=== Data extract ===

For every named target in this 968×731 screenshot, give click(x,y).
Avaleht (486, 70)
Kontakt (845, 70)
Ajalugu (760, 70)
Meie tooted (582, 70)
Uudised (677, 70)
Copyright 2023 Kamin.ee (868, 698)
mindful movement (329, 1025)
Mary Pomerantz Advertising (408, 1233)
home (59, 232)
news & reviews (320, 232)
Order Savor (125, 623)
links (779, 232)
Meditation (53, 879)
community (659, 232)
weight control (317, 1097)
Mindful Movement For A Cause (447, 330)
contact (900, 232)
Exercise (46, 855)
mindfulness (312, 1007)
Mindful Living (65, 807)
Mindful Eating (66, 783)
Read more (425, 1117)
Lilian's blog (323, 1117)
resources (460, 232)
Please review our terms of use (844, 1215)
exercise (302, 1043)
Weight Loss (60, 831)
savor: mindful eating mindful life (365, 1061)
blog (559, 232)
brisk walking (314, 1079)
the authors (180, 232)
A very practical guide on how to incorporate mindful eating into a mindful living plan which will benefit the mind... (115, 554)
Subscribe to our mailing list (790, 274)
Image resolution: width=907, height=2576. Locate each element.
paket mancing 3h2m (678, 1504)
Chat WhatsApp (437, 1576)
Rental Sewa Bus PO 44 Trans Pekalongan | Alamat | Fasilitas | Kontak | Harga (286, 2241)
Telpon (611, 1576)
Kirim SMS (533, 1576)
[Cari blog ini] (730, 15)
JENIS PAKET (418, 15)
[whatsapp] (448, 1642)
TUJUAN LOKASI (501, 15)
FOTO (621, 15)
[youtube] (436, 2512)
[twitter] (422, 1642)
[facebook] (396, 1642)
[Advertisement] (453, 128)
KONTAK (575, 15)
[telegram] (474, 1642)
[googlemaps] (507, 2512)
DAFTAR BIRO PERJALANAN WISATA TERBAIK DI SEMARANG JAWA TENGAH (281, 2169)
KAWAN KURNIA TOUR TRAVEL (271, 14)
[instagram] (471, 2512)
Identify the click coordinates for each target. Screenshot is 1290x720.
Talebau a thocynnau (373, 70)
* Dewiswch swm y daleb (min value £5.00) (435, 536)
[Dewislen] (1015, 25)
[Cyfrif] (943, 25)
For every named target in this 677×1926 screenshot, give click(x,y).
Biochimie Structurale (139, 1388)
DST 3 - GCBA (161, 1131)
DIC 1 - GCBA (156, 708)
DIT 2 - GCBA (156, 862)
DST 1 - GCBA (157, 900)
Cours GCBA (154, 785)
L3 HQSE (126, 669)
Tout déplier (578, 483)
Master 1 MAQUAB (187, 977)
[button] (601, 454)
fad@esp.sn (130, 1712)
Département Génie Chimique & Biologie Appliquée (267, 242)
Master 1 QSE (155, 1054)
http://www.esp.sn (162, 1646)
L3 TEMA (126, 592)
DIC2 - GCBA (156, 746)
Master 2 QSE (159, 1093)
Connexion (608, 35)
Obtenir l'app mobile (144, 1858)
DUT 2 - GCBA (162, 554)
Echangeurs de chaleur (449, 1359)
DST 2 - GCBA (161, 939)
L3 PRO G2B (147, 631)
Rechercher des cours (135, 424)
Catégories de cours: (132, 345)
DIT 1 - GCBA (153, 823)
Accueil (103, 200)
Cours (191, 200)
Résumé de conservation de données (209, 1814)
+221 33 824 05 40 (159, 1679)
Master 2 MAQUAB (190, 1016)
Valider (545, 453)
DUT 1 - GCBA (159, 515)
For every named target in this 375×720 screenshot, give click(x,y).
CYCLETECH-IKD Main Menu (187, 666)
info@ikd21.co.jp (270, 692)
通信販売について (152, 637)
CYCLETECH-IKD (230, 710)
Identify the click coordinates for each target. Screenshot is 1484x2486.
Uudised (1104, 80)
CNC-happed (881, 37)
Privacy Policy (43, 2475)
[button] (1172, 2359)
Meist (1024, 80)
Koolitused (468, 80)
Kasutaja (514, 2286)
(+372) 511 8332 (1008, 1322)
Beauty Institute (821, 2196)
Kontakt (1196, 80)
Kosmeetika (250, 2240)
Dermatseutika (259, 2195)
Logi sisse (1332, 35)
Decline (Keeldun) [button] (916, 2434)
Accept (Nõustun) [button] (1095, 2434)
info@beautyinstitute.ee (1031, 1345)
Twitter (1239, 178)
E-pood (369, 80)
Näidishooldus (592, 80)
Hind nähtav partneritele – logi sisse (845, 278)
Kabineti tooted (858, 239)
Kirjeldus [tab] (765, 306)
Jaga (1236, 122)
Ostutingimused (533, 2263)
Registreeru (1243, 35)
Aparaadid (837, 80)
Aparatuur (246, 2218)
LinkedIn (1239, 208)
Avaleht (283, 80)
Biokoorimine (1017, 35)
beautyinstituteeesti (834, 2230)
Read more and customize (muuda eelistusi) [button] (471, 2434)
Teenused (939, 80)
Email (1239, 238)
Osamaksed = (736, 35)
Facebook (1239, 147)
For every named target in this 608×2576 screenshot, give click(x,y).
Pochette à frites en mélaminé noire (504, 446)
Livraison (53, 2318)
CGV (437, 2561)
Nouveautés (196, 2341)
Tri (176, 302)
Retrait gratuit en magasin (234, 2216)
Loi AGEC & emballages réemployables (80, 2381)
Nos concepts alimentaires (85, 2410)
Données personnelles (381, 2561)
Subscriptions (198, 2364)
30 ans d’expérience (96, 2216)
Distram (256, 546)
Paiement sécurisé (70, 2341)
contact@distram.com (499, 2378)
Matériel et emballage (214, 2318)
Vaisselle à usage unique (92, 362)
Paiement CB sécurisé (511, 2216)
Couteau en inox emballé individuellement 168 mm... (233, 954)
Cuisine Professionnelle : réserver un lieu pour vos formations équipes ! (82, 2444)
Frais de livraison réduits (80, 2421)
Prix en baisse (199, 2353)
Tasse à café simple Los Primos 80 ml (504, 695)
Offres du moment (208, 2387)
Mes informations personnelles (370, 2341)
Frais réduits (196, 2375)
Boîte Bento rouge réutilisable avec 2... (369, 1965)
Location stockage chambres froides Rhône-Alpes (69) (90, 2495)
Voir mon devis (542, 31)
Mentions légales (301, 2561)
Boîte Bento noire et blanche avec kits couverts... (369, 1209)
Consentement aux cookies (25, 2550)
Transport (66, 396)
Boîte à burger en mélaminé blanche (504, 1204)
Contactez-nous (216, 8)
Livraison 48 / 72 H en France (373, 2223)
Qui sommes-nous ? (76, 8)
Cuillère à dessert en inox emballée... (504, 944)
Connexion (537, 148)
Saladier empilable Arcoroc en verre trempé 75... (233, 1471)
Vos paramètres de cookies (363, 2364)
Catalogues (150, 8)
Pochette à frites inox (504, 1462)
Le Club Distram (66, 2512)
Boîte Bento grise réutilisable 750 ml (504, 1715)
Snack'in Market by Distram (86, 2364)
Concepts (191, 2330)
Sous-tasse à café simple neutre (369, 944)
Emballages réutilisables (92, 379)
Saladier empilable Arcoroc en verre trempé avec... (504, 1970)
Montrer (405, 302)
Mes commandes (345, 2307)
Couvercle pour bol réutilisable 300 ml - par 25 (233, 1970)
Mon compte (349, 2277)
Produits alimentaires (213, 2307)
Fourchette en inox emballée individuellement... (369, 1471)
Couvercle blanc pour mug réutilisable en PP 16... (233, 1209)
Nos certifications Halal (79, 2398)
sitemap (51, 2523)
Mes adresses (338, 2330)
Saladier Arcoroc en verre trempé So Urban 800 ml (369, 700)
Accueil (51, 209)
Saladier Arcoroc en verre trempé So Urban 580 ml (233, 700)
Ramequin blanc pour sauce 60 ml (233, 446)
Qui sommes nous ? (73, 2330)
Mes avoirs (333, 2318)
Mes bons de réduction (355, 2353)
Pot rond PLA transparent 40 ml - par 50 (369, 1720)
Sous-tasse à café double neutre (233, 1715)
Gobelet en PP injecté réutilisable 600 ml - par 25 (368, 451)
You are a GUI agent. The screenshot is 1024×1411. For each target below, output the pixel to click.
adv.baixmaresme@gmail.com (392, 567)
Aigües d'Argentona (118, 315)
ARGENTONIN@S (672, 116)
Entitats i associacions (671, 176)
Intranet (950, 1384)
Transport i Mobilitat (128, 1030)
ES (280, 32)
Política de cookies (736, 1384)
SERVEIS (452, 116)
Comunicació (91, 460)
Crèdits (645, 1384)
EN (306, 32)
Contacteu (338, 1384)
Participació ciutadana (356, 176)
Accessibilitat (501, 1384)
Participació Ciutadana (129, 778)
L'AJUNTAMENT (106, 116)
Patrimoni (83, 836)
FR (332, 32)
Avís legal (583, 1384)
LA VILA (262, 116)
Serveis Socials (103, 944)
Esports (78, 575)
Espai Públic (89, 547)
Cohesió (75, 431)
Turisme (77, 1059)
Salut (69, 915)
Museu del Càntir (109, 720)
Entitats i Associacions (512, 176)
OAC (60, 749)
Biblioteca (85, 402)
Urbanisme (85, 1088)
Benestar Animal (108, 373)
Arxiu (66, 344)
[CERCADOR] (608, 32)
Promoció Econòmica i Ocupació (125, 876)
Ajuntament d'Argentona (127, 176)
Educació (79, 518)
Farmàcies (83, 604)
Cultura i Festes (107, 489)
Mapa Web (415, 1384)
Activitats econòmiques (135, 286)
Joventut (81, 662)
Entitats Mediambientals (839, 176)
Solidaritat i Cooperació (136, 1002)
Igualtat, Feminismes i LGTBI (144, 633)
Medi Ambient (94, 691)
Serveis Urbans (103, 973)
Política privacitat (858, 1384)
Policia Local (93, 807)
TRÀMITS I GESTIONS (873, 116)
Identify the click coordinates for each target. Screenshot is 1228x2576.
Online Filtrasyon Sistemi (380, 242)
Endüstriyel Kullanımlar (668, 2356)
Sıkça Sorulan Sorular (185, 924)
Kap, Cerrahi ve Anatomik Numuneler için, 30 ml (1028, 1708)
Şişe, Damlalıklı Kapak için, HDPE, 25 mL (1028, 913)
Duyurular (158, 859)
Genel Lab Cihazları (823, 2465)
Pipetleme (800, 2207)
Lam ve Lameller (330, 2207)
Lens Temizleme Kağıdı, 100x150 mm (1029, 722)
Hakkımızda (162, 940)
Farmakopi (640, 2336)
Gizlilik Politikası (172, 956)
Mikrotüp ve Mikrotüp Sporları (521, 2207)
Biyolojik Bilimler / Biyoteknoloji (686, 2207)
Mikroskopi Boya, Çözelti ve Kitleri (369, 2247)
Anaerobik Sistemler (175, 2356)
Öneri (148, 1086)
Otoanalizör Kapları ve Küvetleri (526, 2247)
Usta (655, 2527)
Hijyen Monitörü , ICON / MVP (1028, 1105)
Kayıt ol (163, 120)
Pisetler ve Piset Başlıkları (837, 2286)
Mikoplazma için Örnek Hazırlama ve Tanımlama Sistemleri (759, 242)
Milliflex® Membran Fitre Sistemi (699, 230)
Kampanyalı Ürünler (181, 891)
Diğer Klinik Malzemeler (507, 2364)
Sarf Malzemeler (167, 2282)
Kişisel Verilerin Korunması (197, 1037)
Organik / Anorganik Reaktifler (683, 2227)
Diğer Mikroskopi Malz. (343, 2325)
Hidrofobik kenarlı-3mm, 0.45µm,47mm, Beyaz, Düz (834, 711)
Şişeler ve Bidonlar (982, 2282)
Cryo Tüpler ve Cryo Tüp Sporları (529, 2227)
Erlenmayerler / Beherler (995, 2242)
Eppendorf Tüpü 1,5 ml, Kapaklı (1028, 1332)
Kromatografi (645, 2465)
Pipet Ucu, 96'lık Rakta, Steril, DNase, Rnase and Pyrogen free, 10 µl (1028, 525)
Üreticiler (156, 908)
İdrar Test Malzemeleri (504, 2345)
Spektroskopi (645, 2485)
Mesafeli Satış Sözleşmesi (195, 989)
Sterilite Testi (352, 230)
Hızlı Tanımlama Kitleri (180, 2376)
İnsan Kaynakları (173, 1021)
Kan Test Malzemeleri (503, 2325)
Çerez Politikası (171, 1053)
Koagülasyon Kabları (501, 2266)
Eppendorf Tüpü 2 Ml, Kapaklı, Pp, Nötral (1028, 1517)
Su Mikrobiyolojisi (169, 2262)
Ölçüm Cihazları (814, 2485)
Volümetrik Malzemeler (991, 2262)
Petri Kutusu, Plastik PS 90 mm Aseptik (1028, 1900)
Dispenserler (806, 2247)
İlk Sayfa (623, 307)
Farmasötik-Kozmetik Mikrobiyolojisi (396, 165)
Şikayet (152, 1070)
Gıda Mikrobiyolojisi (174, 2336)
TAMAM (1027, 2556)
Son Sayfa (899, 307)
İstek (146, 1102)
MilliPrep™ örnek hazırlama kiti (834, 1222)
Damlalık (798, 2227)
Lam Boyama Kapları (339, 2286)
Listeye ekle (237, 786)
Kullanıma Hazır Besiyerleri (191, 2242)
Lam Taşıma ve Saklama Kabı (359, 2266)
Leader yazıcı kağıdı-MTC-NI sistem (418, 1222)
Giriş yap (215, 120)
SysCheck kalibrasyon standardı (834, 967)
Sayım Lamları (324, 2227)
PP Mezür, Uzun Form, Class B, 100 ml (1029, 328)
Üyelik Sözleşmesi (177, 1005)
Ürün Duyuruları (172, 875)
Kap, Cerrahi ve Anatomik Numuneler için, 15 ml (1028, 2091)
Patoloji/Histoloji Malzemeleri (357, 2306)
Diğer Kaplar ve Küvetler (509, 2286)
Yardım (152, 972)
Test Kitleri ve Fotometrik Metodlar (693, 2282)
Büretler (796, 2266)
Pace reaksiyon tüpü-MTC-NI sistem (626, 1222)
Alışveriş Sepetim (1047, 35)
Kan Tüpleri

===

### Aim
Format the lines of the listing from the line with "Milliflex® Membran Fitre Sistemi (699, 230)" up to and including the line with "Sayım Lamları (324, 2227)" as a JSON list of strings. Use one string per line and leave out any blank lines.

### Response
[
  "Milliflex® Membran Fitre Sistemi (699, 230)",
  "Kampanyalı Ürünler (181, 891)",
  "Diğer Klinik Malzemeler (507, 2364)",
  "Sarf Malzemeler (167, 2282)",
  "Kişisel Verilerin Korunması (197, 1037)",
  "Organik / Anorganik Reaktifler (683, 2227)",
  "Diğer Mikroskopi Malz. (343, 2325)",
  "Hidrofobik kenarlı-3mm, 0.45µm,47mm, Beyaz, Düz (834, 711)",
  "Şişeler ve Bidonlar (982, 2282)",
  "Cryo Tüpler ve Cryo Tüp Sporları (529, 2227)",
  "Erlenmayerler / Beherler (995, 2242)",
  "Eppendorf Tüpü 1,5 ml, Kapaklı (1028, 1332)",
  "Kromatografi (645, 2465)",
  "Pipet Ucu, 96'lık Rakta, Steril, DNase, Rnase and Pyrogen free, 10 µl (1028, 525)",
  "Üreticiler (156, 908)",
  "İdrar Test Malzemeleri (504, 2345)",
  "Spektroskopi (645, 2485)",
  "Mesafeli Satış Sözleşmesi (195, 989)",
  "Sterilite Testi (352, 230)",
  "Hızlı Tanımlama Kitleri (180, 2376)",
  "İnsan Kaynakları (173, 1021)",
  "Kan Test Malzemeleri (503, 2325)",
  "Çerez Politikası (171, 1053)",
  "Koagülasyon Kabları (501, 2266)",
  "Eppendorf Tüpü 2 Ml, Kapaklı, Pp, Nötral (1028, 1517)",
  "Su Mikrobiyolojisi (169, 2262)",
  "Ölçüm Cihazları (814, 2485)",
  "Volümetrik Malzemeler (991, 2262)",
  "Petri Kutusu, Plastik PS 90 mm Aseptik (1028, 1900)",
  "Dispenserler (806, 2247)",
  "İlk Sayfa (623, 307)",
  "Farmasötik-Kozmetik Mikrobiyolojisi (396, 165)",
  "Şikayet (152, 1070)",
  "Gıda Mikrobiyolojisi (174, 2336)",
  "TAMAM (1027, 2556)",
  "Son Sayfa (899, 307)",
  "İstek (146, 1102)",
  "MilliPrep™ örnek hazırlama kiti (834, 1222)",
  "Damlalık (798, 2227)",
  "Lam Boyama Kapları (339, 2286)",
  "Listeye ekle (237, 786)",
  "Kullanıma Hazır Besiyerleri (191, 2242)",
  "Lam Taşıma ve Saklama Kabı (359, 2266)",
  "Leader yazıcı kağıdı-MTC-NI sistem (418, 1222)",
  "Giriş yap (215, 120)",
  "SysCheck kalibrasyon standardı (834, 967)",
  "Sayım Lamları (324, 2227)"
]